Why I Stopped Breastfeeding At 3 Months

By Sara McGlothlin

I would consider myself deeply immersed in the wellness world, both from a personal and professional perspective. Not only do I love learning about nutritional trends, new workouts, mindfulness techniques and other self-care tips, but for the past decade, I have revolved my career around helping others get healthier. Wellness is my jam, so when I got pregnant, I of course aspired to live out the forty weeks as “well” as I could. I dove into learning all that I could when it came to both prenatal and postnatal topics. When asked if I would be breastfeeding or formula feeding my baby after he was born, I answered with the former quite emphatically (naturally). That was the healthy choice, right?

From our very first attempt, my son Mason was a good eater. He never had any problems latching, and my milk came in less than a week after he was born. Additionally, I loved breastfeeding – the bond it created between us – and I knew it (i.e. the oxytocin) was also helping my mental health. But from his very first pediatrician appointment, ensuring he was getting enough ounces at each feeding became somewhat of a concern, so I made the decision to try to pump as much as possible in order to bottle feed. This not only would help calculate his total daily intake, but also had an added bonus of allowing my husband to feed him as well. We did have to supplement with some formula in those early days, and while I know that “fed is best,” I still felt guilty and ashamed that my body couldn’t provide what my baby needed. 

I was not a fan of pumping (is anyone?), but I viewed it as something I was simply doing for my child. I would wake up in the middle of the night to pump (while my husband would graciously give his nighttime bottles), and then again right before my son woke up. I would then proceed to pump multiple times during the day. I remember a little over a month after Mason was born, I had to go out of town for work. I pumped tirelessly to make sure he had enough bottles of breastmilk while I was away. I remember sending my husband a text of about 10 bottles lined up, proclaiming that I had never been so proud of my boobs. It was at that moment when I realized I had embraced breastfeeding with the same perfectionist tendencies I put towards everything else in my life. But I kept at it. 

Being a business owner, I had envisioned my maternity leave in the months leading up to my due date. I had built a great team, and knew my husband would be stepping in a bit more to help. Long story short, nothing went according to plan, and I never got a break. I was answering emails in my hospital bed, on conference calls days after Mason’s delivery, attending team meetings while wearing my breast pumps. I knew the stress (on top of the stress that is becoming a new mom) was hurting my milk supply. But I kept at it. 
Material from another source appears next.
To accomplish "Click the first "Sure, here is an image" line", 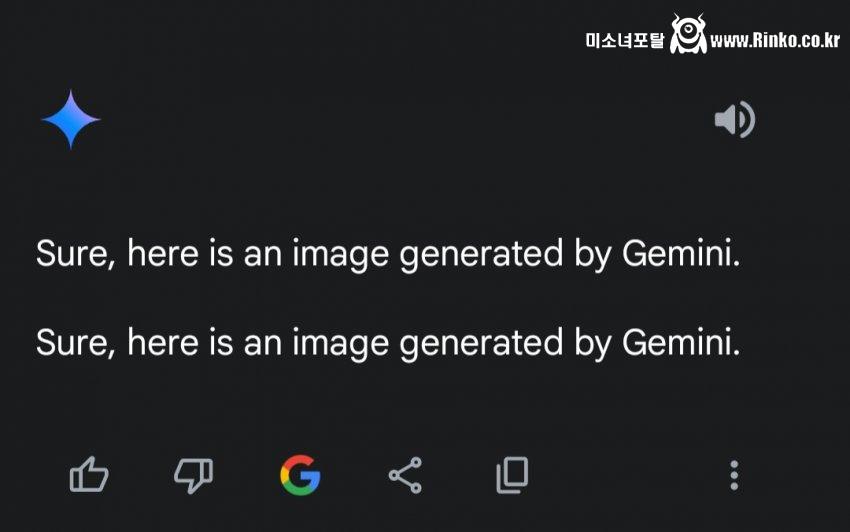I will coord(388,254).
Then one morning, something shifted. I had about 30 minutes to spend with my baby before having to be somewhere, and ten of those 30 minutes were spent washing pump parts. The week prior, I had experienced anxiety about needing to pump, knowing that pumping was going to prevent me from being fully present with my son. If I was wearing them, it would limit my ability to change his diaper, pick him up, or play with him during tummy time. What am I doing?? I thought to myself. The early days are so precious, and this time was tainted with the pressure to breastfeed. It wasn’t until I had a long conversation with my life coach that I realized it was time to give myself permission to stop. A few days later would mark Mason turning 3 months, and I considered that my finish line. I fully believe that this has been the best decision for me and my family, but I am still on the brink of tears as I type this. Why? Where did this societal pressure to breastfeed come from. Yes there is literature and research showing that mother’s milk is best in the first 9 months to a year of a baby’s life, but there has to be other factors to consider. 

The number one consideration – as with anything health related – is what works for YOU and/or your family. I was aware the entire time that I shouldn’t be comparing my experience to anyone else’s, but that didn’t always prevent me from doing so. Clearly my choice was causing my mental health to suffer. I didn’t feel like a truly present parent, and instead of feeling open and excited when my husband would suggest an activity for our new family, my mind immediately started calculating the logistics of my pumping schedule. I also beat myself up when my milk supply felt low. I felt depleted and defeated, and while the emotions around deciding to stop are still complicated, I have conviction it is the right one.

On the night I decided to stop, my husband said something that changed the way I thought about it: “I understand there is a loss associated with this decision, the feeling that he isn’t going to need you in this way anymore, but he is going to need you physically in other ways, and just as importantly, spiritually as well for the rest of your life.” That is something to celebrate!